Plot a simple convex function:

import numpy as np  
import matplotlib.pyplot as plt  

x = np.linspace(-10, 10, 100)  
y = x**2  

plt.plot(x, y)  
plt.title("Convex Function: y = x²")  
plt.xlabel("x")  
plt.ylabel("y")  
plt.grid(True)  
plt.show()

Plotting Descent Steps

import numpy as np  
import matplotlib.pyplot as plt  

# Function and Gradient  
def f(x): return x**2  
def grad(x): return 2*x  

# Gradient Descent  
x_vals = [8]  # Start from x=8  
alpha = 0.1  

for _ in range(20):  
    x_new = x_vals[-1] - alpha * grad(x_vals[-1])  
    x_vals.append(x_new)  

# Plot descent steps  
x = np.linspace(-10, 10, 100)  
y = f(x)  

plt.plot(x, y, label="y = x²")  
plt.scatter(x_vals, [f(i) for i in x_vals], color='red')  
plt.plot(x_vals, [f(i) for i in x_vals], 'r--', label="Descent Path")  
plt.title("Gradient Descent on Convex Function")  
plt.xlabel("x")  
plt.ylabel("f(x)")  
plt.legend()  
plt.grid(True)  
plt.show()

Key Observations

Each red dot is a step downhill.
The smaller the learning rate, the slower the descent.
Too big a learning rate? It may overshoot or diverge!

How Do You Know the Result Is Acceptable?

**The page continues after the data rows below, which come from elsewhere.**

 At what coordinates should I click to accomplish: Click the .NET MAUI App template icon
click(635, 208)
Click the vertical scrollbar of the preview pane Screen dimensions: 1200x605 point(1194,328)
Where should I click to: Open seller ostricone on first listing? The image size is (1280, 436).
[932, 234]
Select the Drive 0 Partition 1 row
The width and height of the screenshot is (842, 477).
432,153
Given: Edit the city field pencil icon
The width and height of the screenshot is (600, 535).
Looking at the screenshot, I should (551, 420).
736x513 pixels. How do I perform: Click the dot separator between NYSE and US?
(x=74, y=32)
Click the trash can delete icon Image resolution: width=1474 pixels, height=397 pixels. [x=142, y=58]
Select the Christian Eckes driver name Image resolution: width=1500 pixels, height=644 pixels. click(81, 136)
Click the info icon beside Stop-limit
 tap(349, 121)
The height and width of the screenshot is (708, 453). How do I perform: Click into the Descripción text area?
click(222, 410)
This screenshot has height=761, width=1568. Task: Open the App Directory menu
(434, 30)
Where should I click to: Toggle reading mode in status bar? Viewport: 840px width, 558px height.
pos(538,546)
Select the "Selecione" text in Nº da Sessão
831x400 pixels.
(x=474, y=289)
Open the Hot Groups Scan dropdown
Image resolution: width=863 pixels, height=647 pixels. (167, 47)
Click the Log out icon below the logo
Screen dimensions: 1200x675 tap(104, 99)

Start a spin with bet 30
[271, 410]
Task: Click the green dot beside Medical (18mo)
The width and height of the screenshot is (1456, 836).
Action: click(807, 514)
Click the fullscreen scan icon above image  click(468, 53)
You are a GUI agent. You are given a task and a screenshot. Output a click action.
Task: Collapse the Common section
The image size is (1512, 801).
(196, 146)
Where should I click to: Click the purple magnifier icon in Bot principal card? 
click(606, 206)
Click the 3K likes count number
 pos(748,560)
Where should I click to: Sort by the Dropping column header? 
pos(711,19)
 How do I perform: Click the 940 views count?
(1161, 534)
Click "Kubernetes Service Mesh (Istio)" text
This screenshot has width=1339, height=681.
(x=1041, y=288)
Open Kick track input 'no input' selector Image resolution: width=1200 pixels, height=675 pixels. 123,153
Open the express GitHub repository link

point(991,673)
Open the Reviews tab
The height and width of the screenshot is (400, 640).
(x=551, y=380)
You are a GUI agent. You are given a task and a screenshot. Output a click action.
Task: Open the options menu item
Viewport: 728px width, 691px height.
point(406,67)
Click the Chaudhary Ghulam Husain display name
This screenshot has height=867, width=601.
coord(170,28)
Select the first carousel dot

Loss is minimised (reaches a plateau)
Model performance is good on unseen/validation data
Gradients are close to zero (no further updates required)
Predictions are stable across epochs

If these aren't true: - You might need a lower learning rate - Consider switching to advanced optimisers (Adam, RMSprop) - Add regularization to avoid overfitting

Fine-tuning Gradient Descent

Key Hyperparameters:

Learning Rate (α) - How big each step is
Batch Size - Number of samples to compute gradient per step
Number of Epochs - Total passes over the dataset

Practical Tips:

Use learning rate decay to gradually reduce
Track both training and validation losses

Variants of Gradient Descent

Batch GD: Uses all data to compute gradients (stable, slow)
Stochastic GD: One sample at a time (noisy, fast)
Mini-batch GD: Subsets of data (balanced)
Adam: Adaptive Momentum method (recommended for deep nets)

Final Thoughts

Gradient descent is fundamental to ML and deep learning.
It automates learning by reducing prediction error.
Visualising it helps grasp both intuitive understanding and mathematical rigour.

Whether you're training a linear model or a deep neural net, understanding how gradient descent adjusts parameters brings transparency and control to your modelling journey.